● Exercise goal
Tally the lines below that hold the string "will", and report the tally by itself.

[Collected data entries]
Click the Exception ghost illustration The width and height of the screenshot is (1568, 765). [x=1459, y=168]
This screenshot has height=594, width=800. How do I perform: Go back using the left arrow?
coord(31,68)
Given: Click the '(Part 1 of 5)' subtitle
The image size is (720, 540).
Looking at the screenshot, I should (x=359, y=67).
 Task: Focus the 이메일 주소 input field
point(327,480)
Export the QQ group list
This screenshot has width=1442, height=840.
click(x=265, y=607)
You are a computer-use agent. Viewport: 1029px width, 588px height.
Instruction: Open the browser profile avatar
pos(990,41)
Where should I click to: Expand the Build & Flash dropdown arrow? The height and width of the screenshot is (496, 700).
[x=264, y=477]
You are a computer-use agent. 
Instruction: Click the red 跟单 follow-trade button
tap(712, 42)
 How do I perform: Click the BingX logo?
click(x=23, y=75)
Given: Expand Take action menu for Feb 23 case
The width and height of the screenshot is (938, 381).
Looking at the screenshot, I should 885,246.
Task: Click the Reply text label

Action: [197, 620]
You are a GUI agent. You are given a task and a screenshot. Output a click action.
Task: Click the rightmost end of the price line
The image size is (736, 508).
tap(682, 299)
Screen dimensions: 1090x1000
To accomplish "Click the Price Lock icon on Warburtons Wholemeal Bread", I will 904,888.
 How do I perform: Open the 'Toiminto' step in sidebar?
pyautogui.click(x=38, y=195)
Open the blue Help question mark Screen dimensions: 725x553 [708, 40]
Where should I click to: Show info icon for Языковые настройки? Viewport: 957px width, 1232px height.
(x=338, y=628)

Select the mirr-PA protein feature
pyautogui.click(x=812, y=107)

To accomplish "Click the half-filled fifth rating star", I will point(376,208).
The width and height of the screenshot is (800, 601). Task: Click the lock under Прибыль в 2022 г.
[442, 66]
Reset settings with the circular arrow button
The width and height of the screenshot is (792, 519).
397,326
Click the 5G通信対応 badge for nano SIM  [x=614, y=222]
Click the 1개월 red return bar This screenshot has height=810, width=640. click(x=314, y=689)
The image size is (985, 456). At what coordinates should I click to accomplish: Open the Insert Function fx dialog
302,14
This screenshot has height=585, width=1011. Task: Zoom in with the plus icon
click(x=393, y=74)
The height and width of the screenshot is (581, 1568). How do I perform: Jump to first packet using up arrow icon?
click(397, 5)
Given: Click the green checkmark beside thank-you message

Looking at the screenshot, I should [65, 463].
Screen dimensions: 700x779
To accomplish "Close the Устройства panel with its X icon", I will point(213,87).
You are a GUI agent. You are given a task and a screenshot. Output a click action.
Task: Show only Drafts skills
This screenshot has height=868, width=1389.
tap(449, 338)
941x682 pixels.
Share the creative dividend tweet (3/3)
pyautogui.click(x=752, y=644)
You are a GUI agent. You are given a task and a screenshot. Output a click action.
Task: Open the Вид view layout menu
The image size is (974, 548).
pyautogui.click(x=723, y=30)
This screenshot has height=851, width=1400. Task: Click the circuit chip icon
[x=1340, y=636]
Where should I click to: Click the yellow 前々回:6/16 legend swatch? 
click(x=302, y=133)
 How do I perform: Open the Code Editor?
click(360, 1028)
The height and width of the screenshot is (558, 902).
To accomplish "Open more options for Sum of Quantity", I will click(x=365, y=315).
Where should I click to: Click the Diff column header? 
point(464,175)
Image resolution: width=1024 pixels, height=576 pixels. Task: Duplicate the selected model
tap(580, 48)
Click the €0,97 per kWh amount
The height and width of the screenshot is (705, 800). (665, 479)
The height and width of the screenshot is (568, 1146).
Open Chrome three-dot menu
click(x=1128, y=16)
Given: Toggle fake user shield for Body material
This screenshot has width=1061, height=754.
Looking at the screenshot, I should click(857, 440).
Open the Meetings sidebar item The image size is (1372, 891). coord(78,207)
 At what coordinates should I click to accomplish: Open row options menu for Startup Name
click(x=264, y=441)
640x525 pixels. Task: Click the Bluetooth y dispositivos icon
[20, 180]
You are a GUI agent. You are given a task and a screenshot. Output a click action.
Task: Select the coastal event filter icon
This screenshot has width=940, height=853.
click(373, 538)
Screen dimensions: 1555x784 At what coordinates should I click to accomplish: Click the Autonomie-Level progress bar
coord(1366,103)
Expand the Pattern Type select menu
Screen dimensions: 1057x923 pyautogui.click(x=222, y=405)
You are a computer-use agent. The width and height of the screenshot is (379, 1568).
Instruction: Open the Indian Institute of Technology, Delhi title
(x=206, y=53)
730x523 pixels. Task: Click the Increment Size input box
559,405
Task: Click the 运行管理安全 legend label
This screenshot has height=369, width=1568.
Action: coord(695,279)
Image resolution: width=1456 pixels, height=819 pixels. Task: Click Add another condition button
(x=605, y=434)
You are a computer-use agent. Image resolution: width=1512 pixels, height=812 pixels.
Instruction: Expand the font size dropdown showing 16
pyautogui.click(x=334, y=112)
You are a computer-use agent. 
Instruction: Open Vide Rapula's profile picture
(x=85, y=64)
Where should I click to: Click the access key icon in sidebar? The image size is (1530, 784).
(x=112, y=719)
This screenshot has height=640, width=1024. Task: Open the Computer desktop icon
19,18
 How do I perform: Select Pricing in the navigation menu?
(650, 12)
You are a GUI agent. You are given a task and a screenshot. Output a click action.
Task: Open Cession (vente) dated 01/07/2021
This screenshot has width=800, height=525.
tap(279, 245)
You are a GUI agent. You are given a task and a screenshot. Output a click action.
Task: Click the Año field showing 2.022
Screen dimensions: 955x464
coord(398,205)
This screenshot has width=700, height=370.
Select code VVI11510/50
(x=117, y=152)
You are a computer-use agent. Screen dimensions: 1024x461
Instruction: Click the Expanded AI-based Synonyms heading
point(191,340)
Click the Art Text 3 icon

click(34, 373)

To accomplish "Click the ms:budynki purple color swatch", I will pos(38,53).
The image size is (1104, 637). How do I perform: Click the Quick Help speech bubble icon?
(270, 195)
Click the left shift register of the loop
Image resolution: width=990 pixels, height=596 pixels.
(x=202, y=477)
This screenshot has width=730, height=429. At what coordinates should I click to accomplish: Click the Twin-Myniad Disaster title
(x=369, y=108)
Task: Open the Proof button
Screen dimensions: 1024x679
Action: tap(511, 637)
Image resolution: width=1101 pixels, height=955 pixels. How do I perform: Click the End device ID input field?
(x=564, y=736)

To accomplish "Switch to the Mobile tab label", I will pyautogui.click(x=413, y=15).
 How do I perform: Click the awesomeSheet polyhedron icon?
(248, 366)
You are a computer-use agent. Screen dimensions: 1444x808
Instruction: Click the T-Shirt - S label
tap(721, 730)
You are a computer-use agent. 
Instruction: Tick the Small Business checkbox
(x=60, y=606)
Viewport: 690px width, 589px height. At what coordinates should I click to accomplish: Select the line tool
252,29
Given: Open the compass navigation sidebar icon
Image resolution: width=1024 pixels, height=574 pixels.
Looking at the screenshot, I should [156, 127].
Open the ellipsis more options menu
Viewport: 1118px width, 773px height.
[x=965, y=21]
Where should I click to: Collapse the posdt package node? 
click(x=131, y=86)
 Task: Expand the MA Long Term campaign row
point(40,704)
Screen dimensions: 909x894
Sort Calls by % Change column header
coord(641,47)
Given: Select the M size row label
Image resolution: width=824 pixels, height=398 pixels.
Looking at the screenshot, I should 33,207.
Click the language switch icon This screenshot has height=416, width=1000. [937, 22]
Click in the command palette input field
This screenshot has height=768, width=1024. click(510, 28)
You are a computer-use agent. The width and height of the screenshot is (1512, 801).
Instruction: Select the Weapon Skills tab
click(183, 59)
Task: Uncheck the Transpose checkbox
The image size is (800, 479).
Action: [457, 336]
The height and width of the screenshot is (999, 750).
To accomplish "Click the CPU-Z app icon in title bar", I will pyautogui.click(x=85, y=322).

● Reply to the task
7